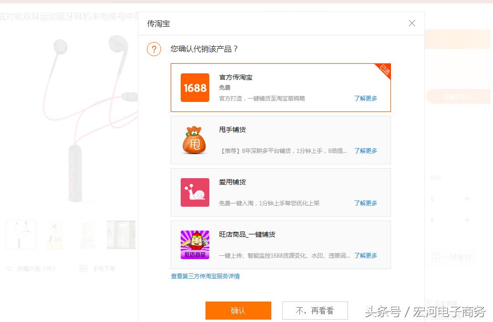Click the 旺店商品 mascot icon

[195, 244]
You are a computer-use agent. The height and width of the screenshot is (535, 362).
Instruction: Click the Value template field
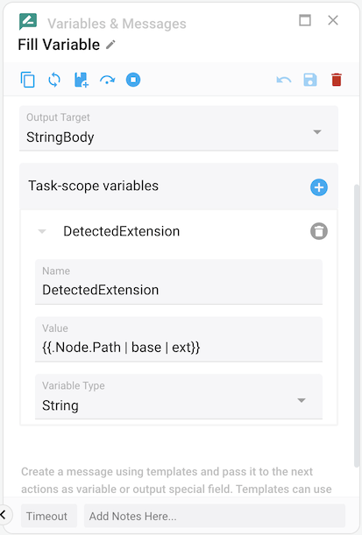(179, 339)
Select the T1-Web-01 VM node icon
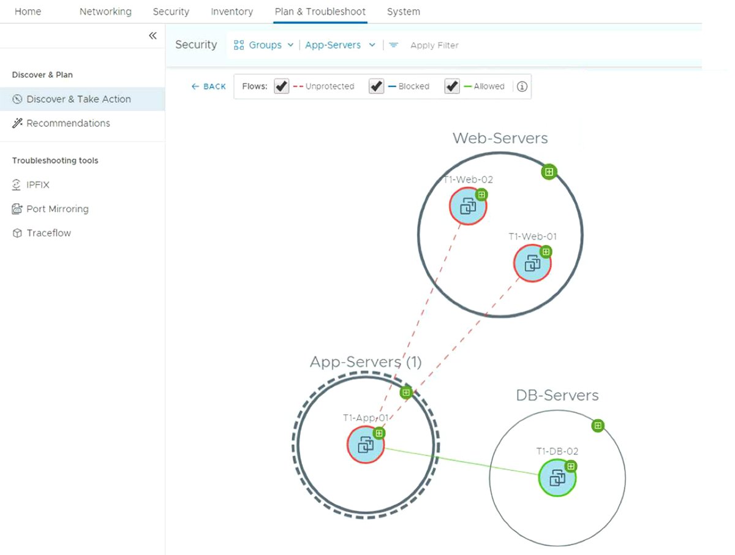The width and height of the screenshot is (735, 555). [x=532, y=264]
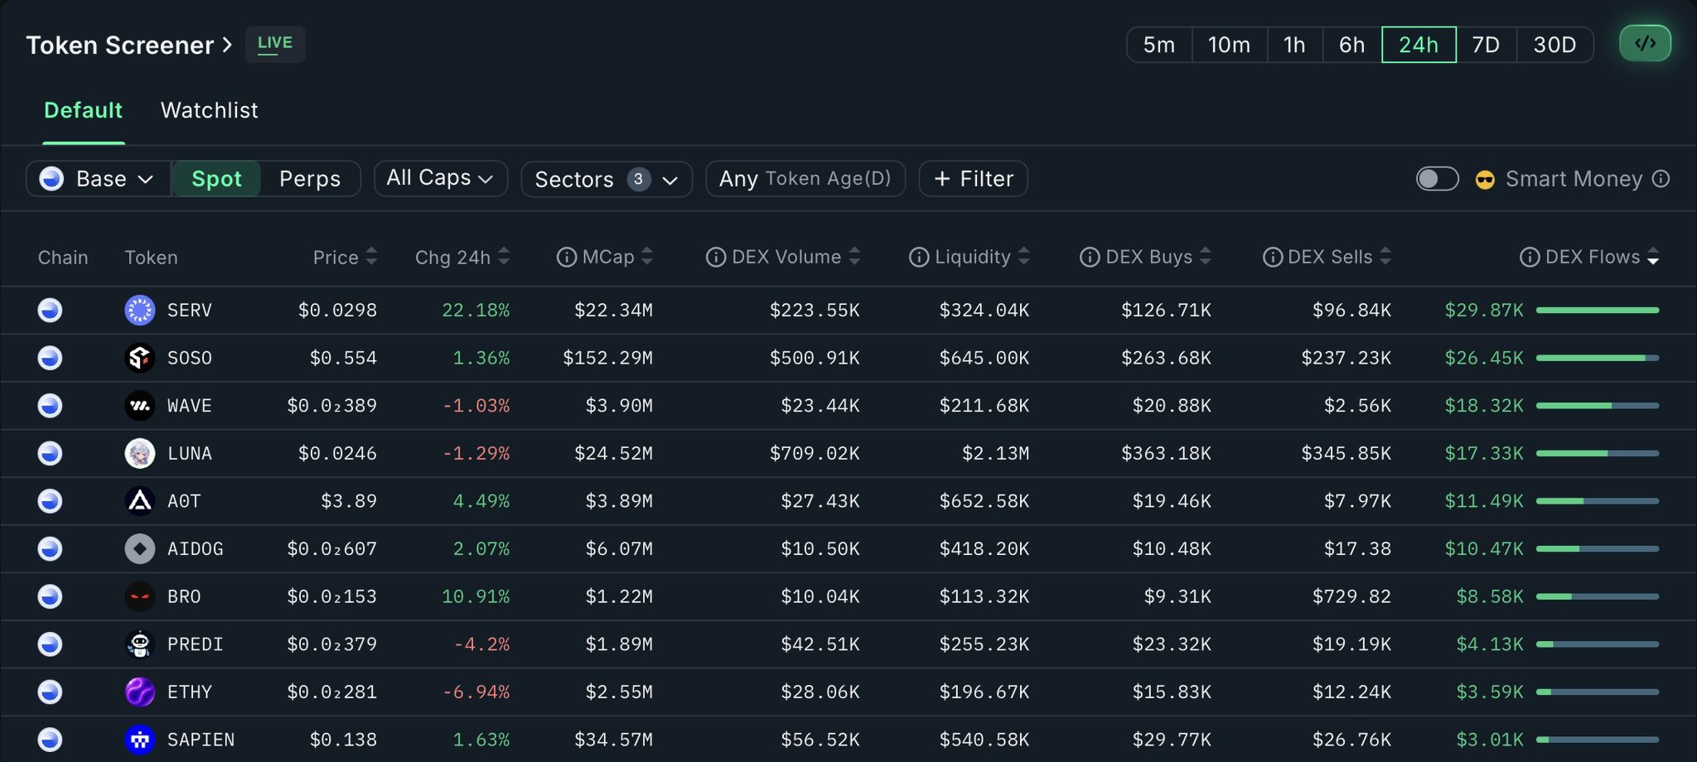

==================================================

- **WHAT NEEDS TO BE DONE**:
Line by line, reproduce exactly the lines from the one containing "You are a computer-use" through the final line of the material, both included, leaving every picture out.

- **EXERCISE OUTPUT**:
You are a computer-use agent. The height and width of the screenshot is (535, 362).
Instruction: Click the Value template field
(179, 339)
Select the T1-Web-01 VM node icon
The width and height of the screenshot is (735, 555). [x=532, y=264]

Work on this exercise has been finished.